The answer is all of the entries below, repeated exactly and free of pictures.

** Opening Entries supplied block **

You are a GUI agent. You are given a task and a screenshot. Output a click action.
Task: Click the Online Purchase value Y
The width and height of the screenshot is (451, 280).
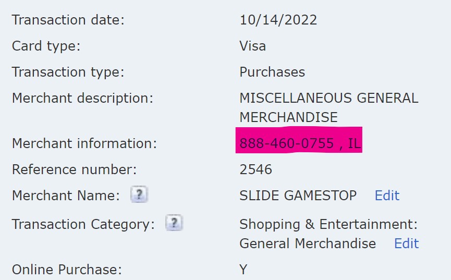pyautogui.click(x=243, y=270)
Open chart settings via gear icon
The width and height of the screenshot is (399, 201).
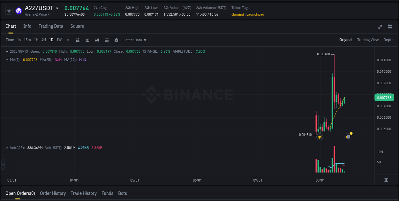pos(116,40)
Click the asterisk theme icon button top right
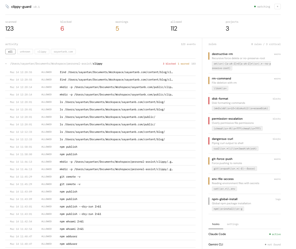This screenshot has width=296, height=249. 277,6
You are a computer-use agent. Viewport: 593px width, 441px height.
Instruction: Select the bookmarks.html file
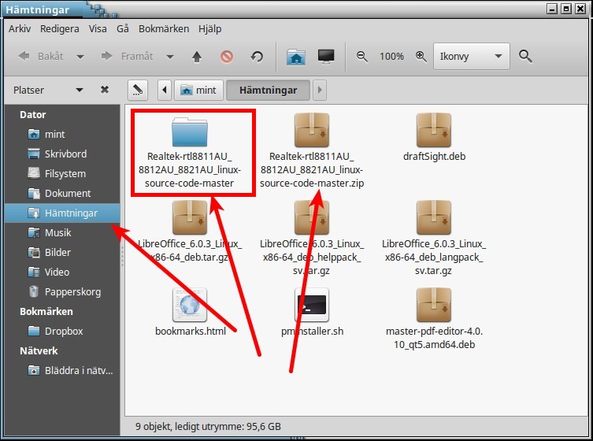tap(190, 311)
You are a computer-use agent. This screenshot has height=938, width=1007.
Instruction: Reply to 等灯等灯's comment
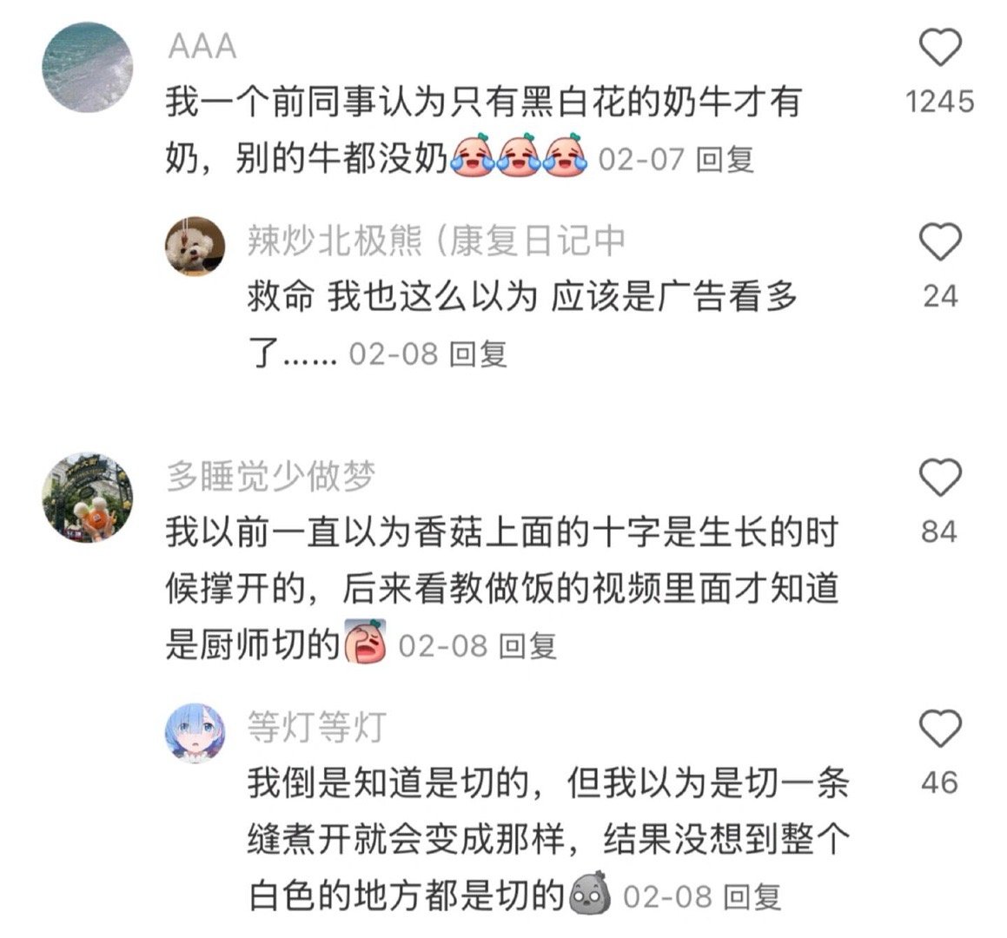click(x=752, y=896)
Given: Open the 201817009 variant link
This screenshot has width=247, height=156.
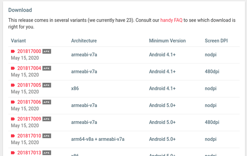Looking at the screenshot, I should [x=29, y=119].
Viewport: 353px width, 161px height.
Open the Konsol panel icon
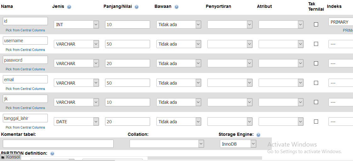[x=3, y=157]
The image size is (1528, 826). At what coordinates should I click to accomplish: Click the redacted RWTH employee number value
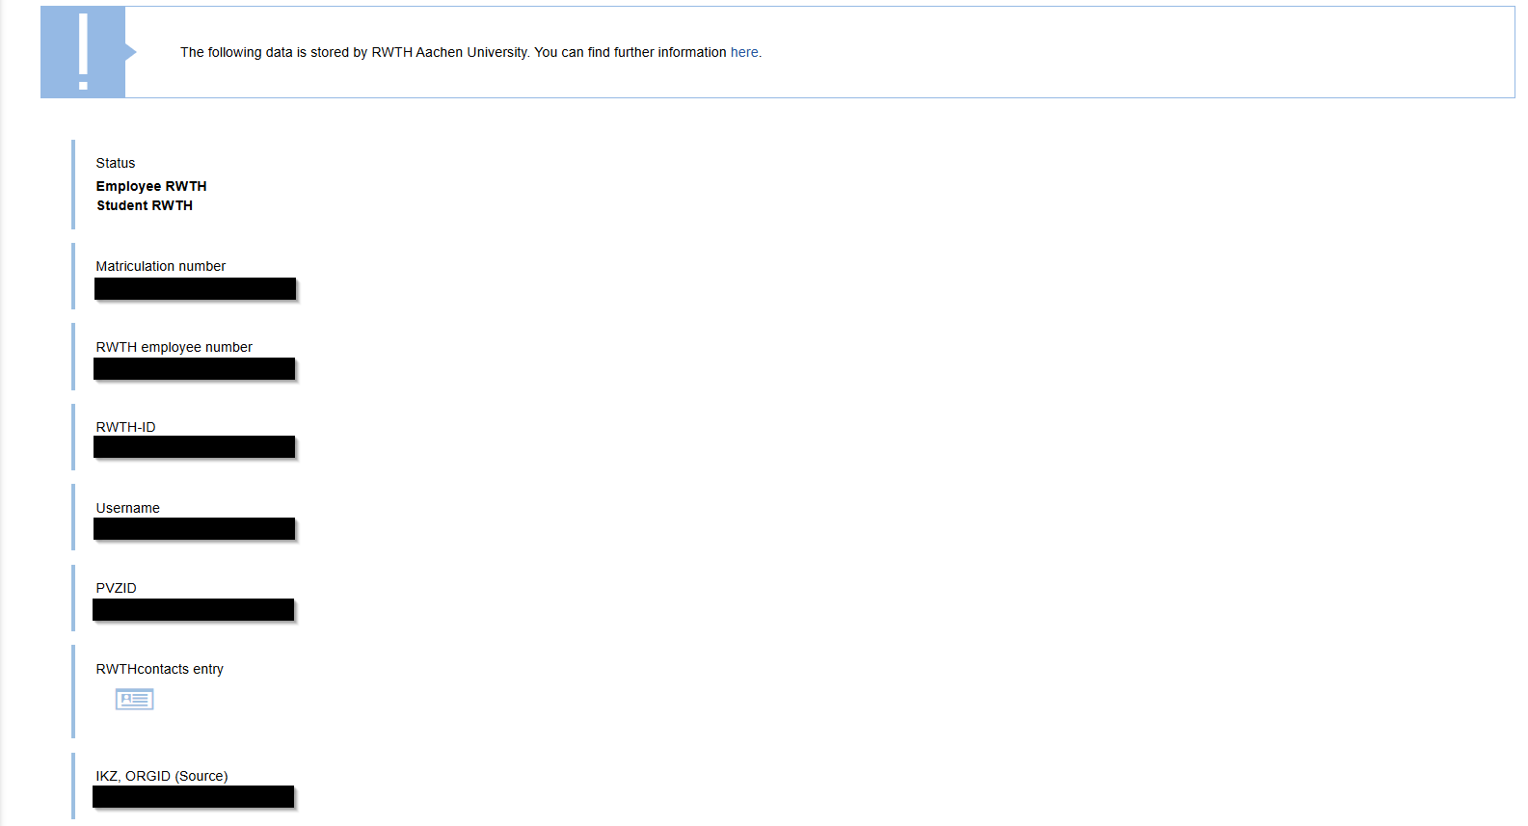point(194,369)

** Closing Entries supplied block **

**The answer:**
You are a GUI agent. You are given a task and a screenshot. Output a click action.
Task: Click the Online Purchase value Y
The width and height of the screenshot is (451, 280).
pyautogui.click(x=243, y=270)
Open chart settings via gear icon
The width and height of the screenshot is (399, 201).
pos(116,40)
Click the asterisk theme icon button top right
This screenshot has width=296, height=249. 277,6
You are a computer-use agent. Viewport: 593px width, 441px height.
Instruction: Select the bookmarks.html file
tap(190, 311)
You are a computer-use agent. This screenshot has height=938, width=1007.
Instruction: Reply to 等灯等灯's comment
click(x=752, y=896)
Given: Open the 201817009 variant link
This screenshot has width=247, height=156.
Looking at the screenshot, I should [x=29, y=119].
Viewport: 353px width, 161px height.
Open the Konsol panel icon
[x=3, y=157]
The image size is (1528, 826). At what coordinates should I click to accomplish: Click the redacted RWTH employee number value
point(194,369)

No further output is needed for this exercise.